Tout médicament conçu industriellement ainsi que toute spécialité
pharmaceutique à usage humain, destinés à la commercialisation doivent
recevoir une autorisation de mise sur le marché (AMM pour les spécialistes),
sorte de pass pour apparaître dans les rayonnages des pharmacies. En
fonction du type de produit ou des intentions de la firme, la procédure se
déroulera soit au niveau européen, soit au niveau national – auprès d'un ou
de plusieurs états membres.
Ainsi, depuis 1995, les
médicaments destinés au traitement du VIH/Sida, du cancer, du diabète, de
maladies neurodégénratives, de maladies rares (dites orphelines) ou dérivés
de la biotechnologie – soit la grande majorité des nouveaux produits -
devront obligatoirement emprunter la voie européenne via l'Agence européenne
des médicaments (1). Au niveau national belge, les AMM sont
délivrées par le ministre en charge de la Santé publique, sur avis de
l'Agence fédérale des médicaments et produits de santé (AFMPS)
(2) et plus précisément de la Commission médicaments de l'Agence. Les
représentants de différents disciplines médicales et scientifiques examinent
le dossier remis par la firme demanderesse.
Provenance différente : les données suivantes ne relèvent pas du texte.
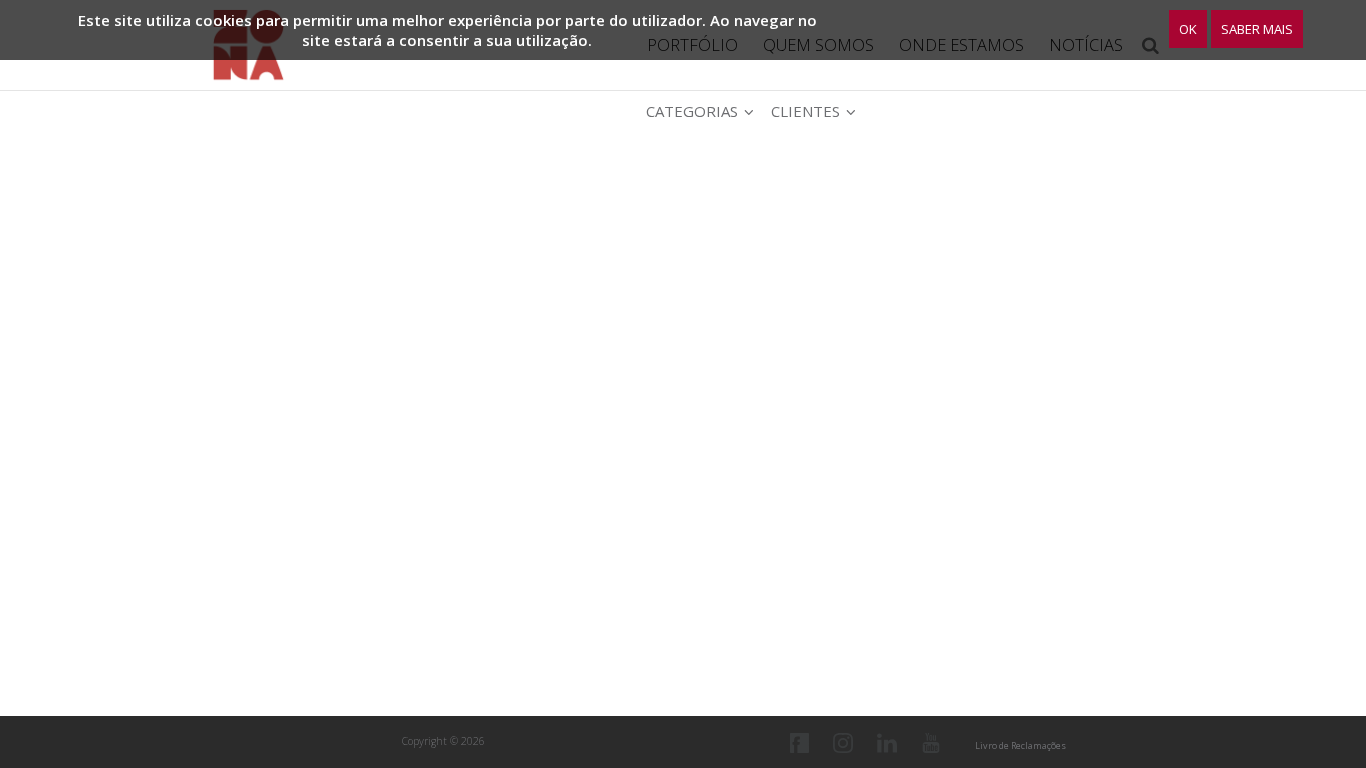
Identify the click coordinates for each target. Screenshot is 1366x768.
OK (1188, 29)
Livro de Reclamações (1020, 745)
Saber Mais (1257, 29)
Outre les informations
adminsitratives, ce dossier doit démontrer la qualité, la sécurité et
l'efficacité du médicament. Posologies, indications et contre-indications
thérapeutiques, résultats des essais cliniques doivent être décrits avec
précision par la firme qui entend commercialiser le produit. Dans cette
étape décisive de la vie d'un médicament, les plus vigilants rappelent
l'importance de tenir à l’œil l'influence qu'exercent les industries
pharmaceutiques sur les experts. Il s'agit de traquer les conflits
d'intérêts, de tenter de garantir un maximum d’indépendance. Pas évident,
dans un contexte où comme en France avec Servier (lire ci-dessus),
l’industrie entretient des liens étroits avec l’Etat, forte de sa grande
valeur ajoutée, économiquement parlant.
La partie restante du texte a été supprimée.